Task directions | Each entry that follows must be output without any deviation.
--- Data supplied Enclosed Below ---
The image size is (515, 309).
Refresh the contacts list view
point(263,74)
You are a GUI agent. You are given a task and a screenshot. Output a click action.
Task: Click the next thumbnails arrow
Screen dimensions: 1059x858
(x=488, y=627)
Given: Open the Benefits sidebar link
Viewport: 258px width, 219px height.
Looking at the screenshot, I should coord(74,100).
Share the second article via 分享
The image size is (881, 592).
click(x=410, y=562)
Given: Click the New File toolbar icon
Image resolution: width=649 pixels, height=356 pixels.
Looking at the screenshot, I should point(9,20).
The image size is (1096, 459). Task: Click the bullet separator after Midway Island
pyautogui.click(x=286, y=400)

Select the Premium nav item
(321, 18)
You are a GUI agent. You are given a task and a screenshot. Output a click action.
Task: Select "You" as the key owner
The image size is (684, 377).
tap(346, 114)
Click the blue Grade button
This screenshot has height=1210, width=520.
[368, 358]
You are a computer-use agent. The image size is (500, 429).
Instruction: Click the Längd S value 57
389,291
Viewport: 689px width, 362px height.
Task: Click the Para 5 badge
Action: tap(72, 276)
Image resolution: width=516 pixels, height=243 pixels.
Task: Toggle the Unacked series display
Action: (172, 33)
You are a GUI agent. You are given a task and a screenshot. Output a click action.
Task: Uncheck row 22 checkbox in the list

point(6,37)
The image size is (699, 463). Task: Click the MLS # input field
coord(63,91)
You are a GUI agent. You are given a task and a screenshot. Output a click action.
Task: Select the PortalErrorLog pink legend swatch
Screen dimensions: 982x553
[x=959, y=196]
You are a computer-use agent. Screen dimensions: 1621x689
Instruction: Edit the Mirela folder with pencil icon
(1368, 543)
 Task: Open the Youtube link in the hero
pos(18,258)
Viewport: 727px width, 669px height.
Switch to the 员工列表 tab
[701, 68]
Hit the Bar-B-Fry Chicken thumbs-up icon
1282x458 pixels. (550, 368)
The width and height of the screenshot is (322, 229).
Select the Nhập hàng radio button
--- End of Enclosed Data supplied ---
Written solution |
The image size is (515, 309).
Refresh the contacts list view
point(263,74)
You are a GUI agent. You are given a task and a screenshot. Output a click action.
Task: Click the next thumbnails arrow
Screen dimensions: 1059x858
(x=488, y=627)
Given: Open the Benefits sidebar link
Viewport: 258px width, 219px height.
Looking at the screenshot, I should coord(74,100).
Share the second article via 分享
The image size is (881, 592).
click(x=410, y=562)
Given: Click the New File toolbar icon
Image resolution: width=649 pixels, height=356 pixels.
Looking at the screenshot, I should point(9,20).
The image size is (1096, 459). Task: Click the bullet separator after Midway Island
pyautogui.click(x=286, y=400)

Select the Premium nav item
(321, 18)
You are a GUI agent. You are given a task and a screenshot. Output a click action.
Task: Select "You" as the key owner
The image size is (684, 377).
tap(346, 114)
Click the blue Grade button
This screenshot has height=1210, width=520.
[368, 358]
You are a computer-use agent. The image size is (500, 429).
Instruction: Click the Längd S value 57
389,291
Viewport: 689px width, 362px height.
Task: Click the Para 5 badge
Action: tap(72, 276)
Image resolution: width=516 pixels, height=243 pixels.
Task: Toggle the Unacked series display
Action: (172, 33)
You are a GUI agent. You are given a task and a screenshot. Output a click action.
Task: Uncheck row 22 checkbox in the list

point(6,37)
The image size is (699, 463). Task: Click the MLS # input field
coord(63,91)
You are a GUI agent. You are given a task and a screenshot. Output a click action.
Task: Select the PortalErrorLog pink legend swatch
Screen dimensions: 982x553
[x=959, y=196]
You are a computer-use agent. Screen dimensions: 1621x689
Instruction: Edit the Mirela folder with pencil icon
(1368, 543)
 Task: Open the Youtube link in the hero
pos(18,258)
Viewport: 727px width, 669px height.
Switch to the 员工列表 tab
[701, 68]
Hit the Bar-B-Fry Chicken thumbs-up icon
1282x458 pixels. (550, 368)
The width and height of the screenshot is (322, 229).
Select the Nhập hàng radio button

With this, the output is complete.